### EXCERTO DO TEXTO
------------------------------------------------

Xavier Barreto explica que, para contornar as falhas, os hospitais recorrem à importação e a empréstimos entre unidades ou os profissionais de saúde adotam outros regimes terapêuticos. "As ruturas não significam que os doentes ficam sem tratamento", frisa, notando que as falhas afetam em especial os fármacos de baixo valor que deixam de ser interessantes para a indústria.
No índex, realizado anualmente com base em respostas dos hospitais do SNS recolhidas em outubro último, 77% das instituições considera a rutura de medicamentos um problema grave, mas só 37% avaliam o impacto das roturas.
No acesso aos medicamentos inovadores, o índex mostra que os hospitais aprovam o uso, "mas a velocidade não é igual" em todo o país, destaca Xavier Barreto. O presidente da APAH realça ainda a fraca evolução dos hospitais no que toca à medição do impacto dos medicamentos inovadores no doente. Segundo o estudo, apenas 18% das instituições recolhe de forma sistemática dados sobre a qualidade de vida dos doentes em terapêutica.
Partilha do risco
"Gastamos milhões de euros em medicamentos inovadores que a indústria farmacêutica nos diz que têm um efeito. Faria sentido confirmar esse resultado clínico na vida do doente até para dar suporte a acordos de partilha do risco, que praticamente não existem", defende Xavier Barreto. A partilha de risco prevê que o pagamento dos fármacos fique associado a resultados. Esta não tem sido uma prioridade da tutela, mas "devia ser" porque traz poupança e promove a sustentabilidade do SNS. O administrador hospitalar defende a criação de incentivos para os hospitais que avaliem o impacto das terapêuticas nos doentes.
Outra preocupação é a baixa percentagem de hospitais com consulta farmacêutica (27%) para ajudar o doente a conciliar terapêuticas e identificar casos de sobremedicação. "Não está a avançar com a mesma velocidade em todas as instituições e a grande dificuldade, pela falta de recursos, vai ser manter esta consulta para todos os doentes que dela precisam", avisa Xavier Barreto.

------------------------------------------------

### EXCERTOS DOS REGISTOS

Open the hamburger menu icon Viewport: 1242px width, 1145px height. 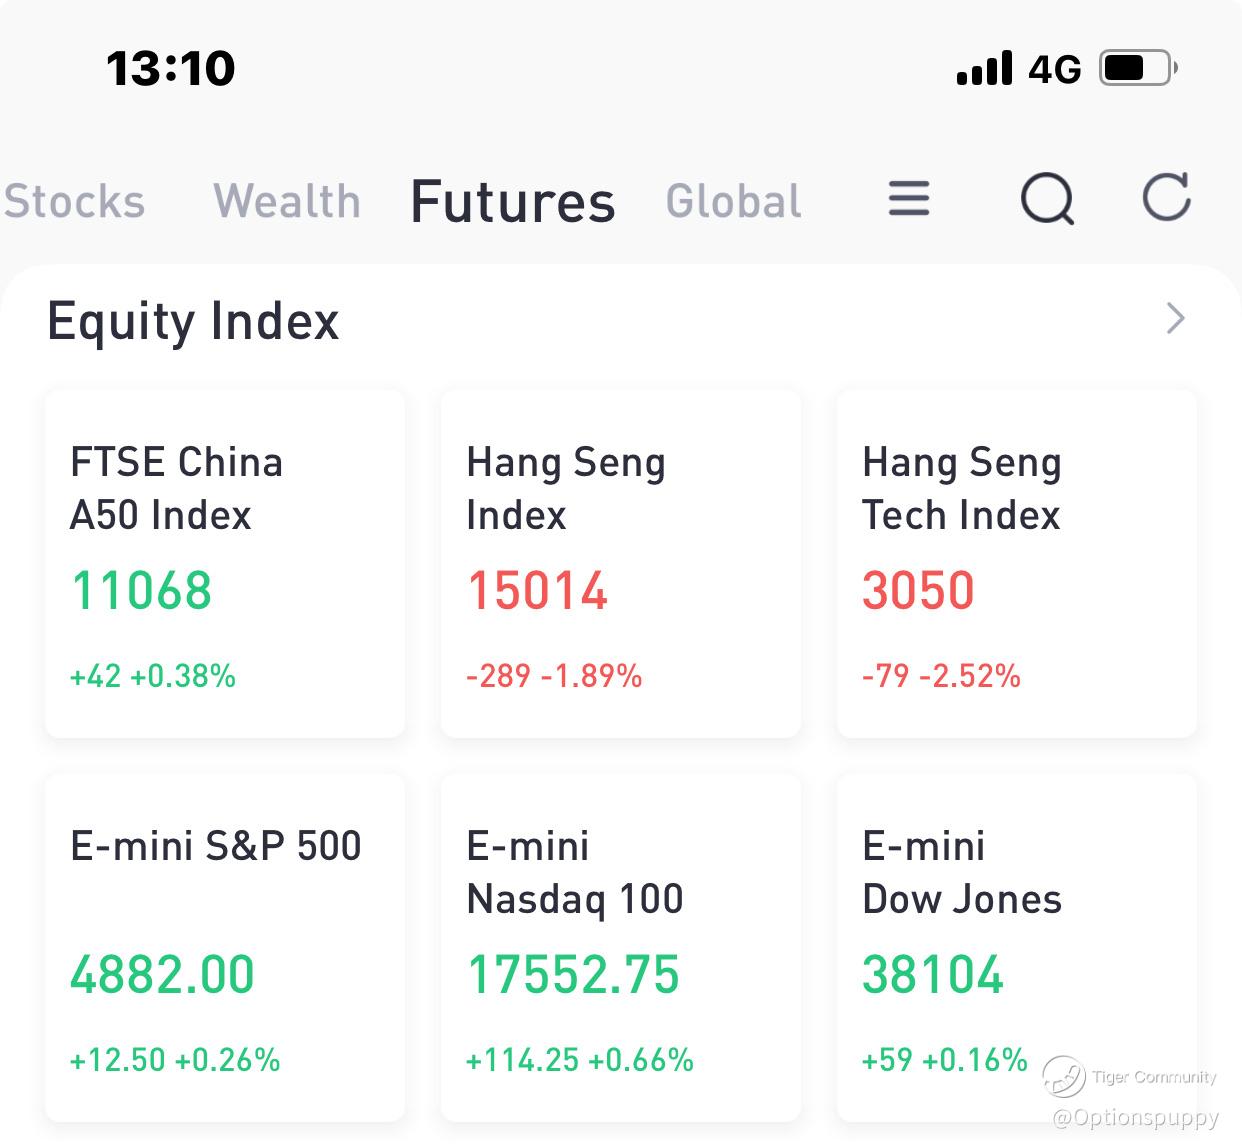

------------------------------------------------

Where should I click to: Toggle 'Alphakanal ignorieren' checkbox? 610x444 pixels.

------------------------------------------------

### TAREFAS E EXERCÍCIOS
[a] Segundo o texto sobre os medicamentos nos hospitais do SNS, que percentagem das instituições recolhe de forma sistemática dados sobre a qualidade de vida dos doentes em terapêutica?
[b] No texto sobre os medicamentos nos hospitais do SNS, reescreva o trecho que começa em "No acesso aos" e termina em "doentes em terapêutica.", trocando "medicamentos inovadores" por "fármacos inovadores".

### RESPOSTAS DADAS
[a] Apenas 18% das instituições.

[b]
No acesso aos fármacos inovadores, o índex mostra que os hospitais aprovam o uso, "mas a velocidade não é igual" em todo o país, destaca Xavier Barreto. O presidente da APAH realça ainda a fraca evolução dos hospitais no que toca à medição do impacto dos fármacos inovadores no doente. Segundo o estudo, apenas 18% das instituições recolhe de forma sistemática dados sobre a qualidade de vida dos doentes em terapêutica.